*** DATA FOR PROCESSING ***
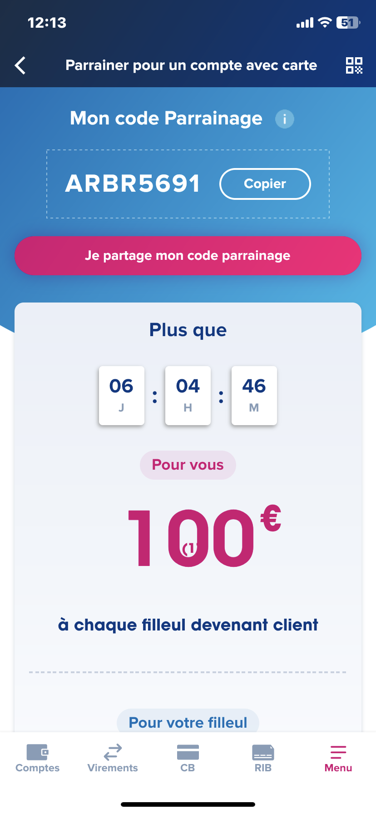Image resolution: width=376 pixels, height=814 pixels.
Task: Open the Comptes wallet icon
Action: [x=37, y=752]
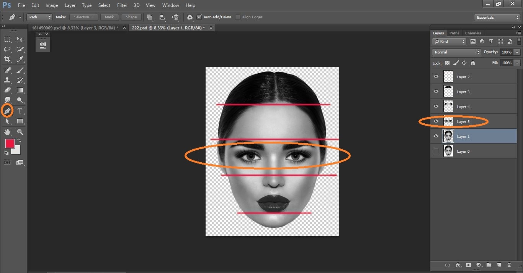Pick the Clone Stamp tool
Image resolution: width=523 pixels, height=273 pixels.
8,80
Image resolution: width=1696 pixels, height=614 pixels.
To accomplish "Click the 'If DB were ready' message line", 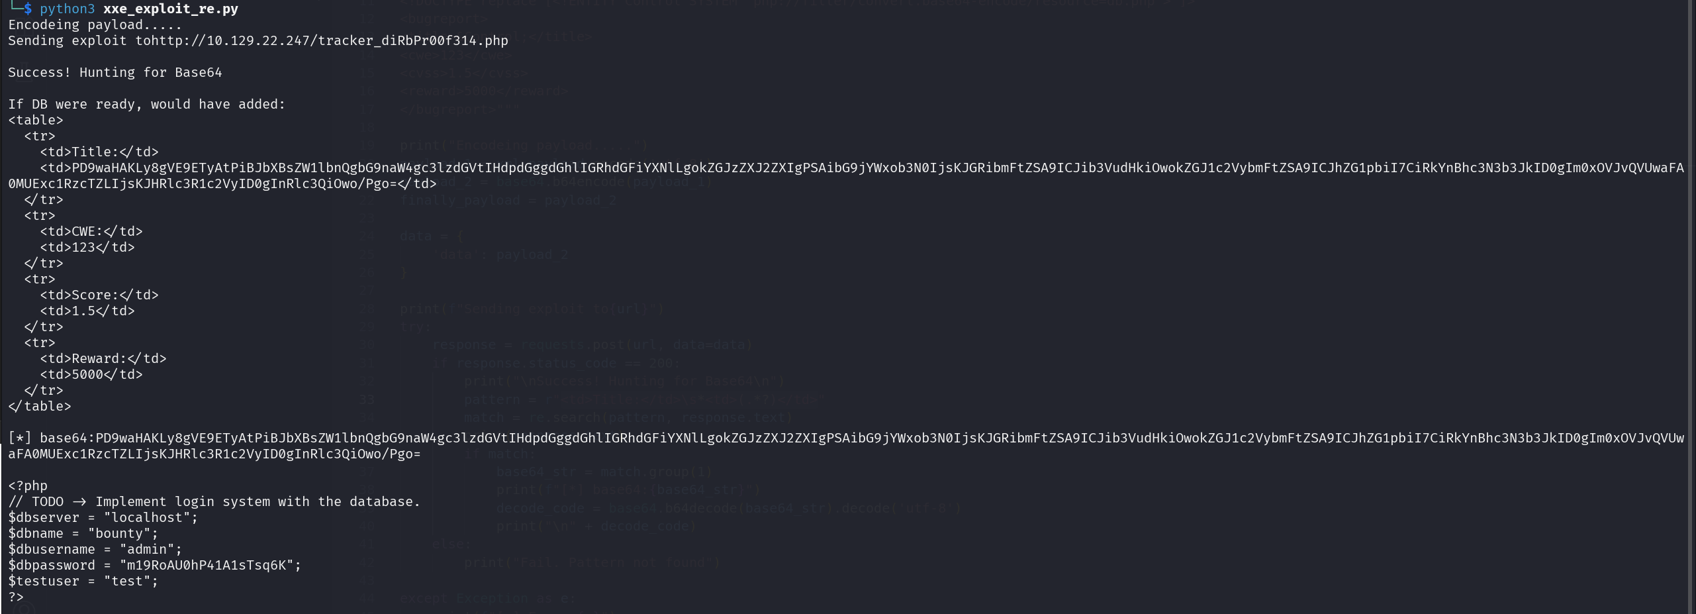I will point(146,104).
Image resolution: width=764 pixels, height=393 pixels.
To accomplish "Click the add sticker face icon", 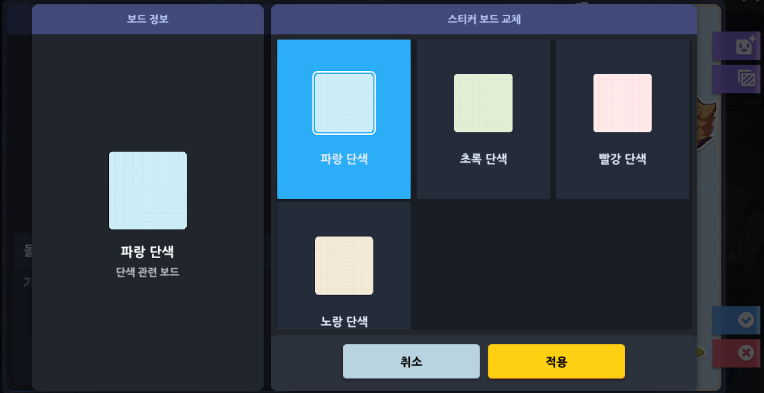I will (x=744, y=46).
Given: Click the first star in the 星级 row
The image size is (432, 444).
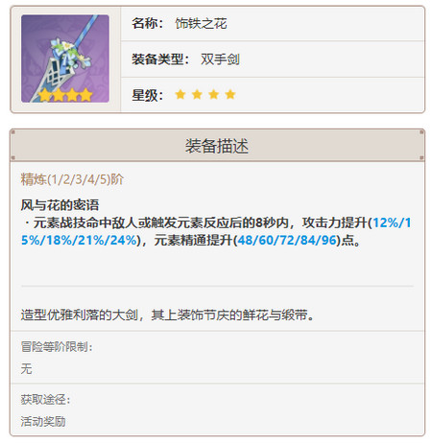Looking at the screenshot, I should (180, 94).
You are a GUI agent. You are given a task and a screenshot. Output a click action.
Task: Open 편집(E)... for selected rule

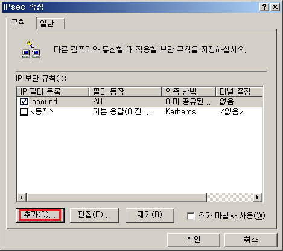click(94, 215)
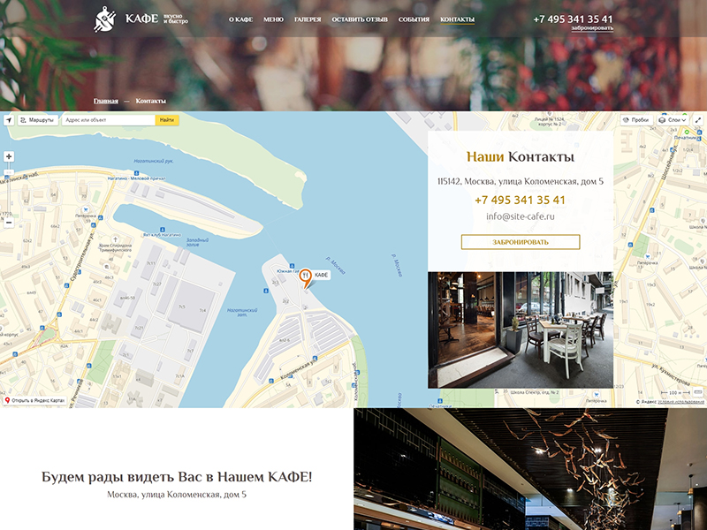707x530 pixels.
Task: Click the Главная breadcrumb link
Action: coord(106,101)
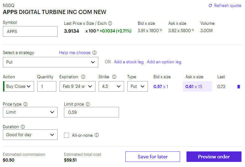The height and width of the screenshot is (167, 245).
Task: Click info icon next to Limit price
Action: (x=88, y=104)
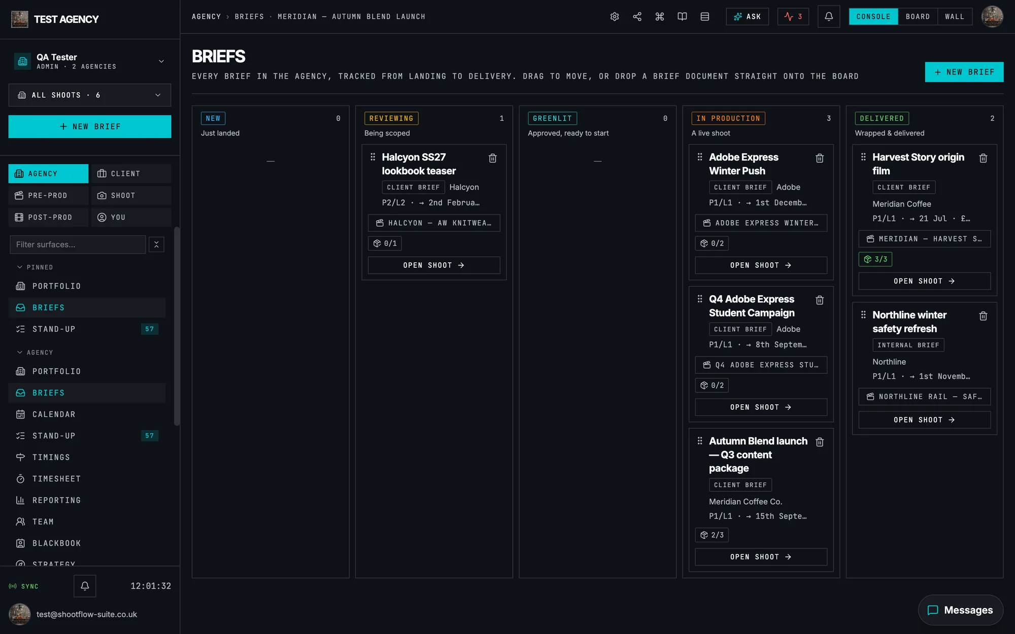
*** End of DATA FOR PROCESSING ***
ASSIGNMENT:
Once the line containing "Given: Click the first star in the 星级 row" is located, write out exactly that line and each one after it to the end of the records above, excluding pictures and nothing else.

RESULT FOR THIS EXERCISE:
Given: Click the first star in the 星级 row
The image size is (432, 444).
Looking at the screenshot, I should (180, 94).
You are a GUI agent. You are given a task and a screenshot. Output a click action.
Task: Open 편집(E)... for selected rule

click(94, 215)
707x530 pixels.
Task: Click the Главная breadcrumb link
Action: coord(106,101)
The height and width of the screenshot is (167, 245).
Task: Click info icon next to Limit price
Action: (x=88, y=104)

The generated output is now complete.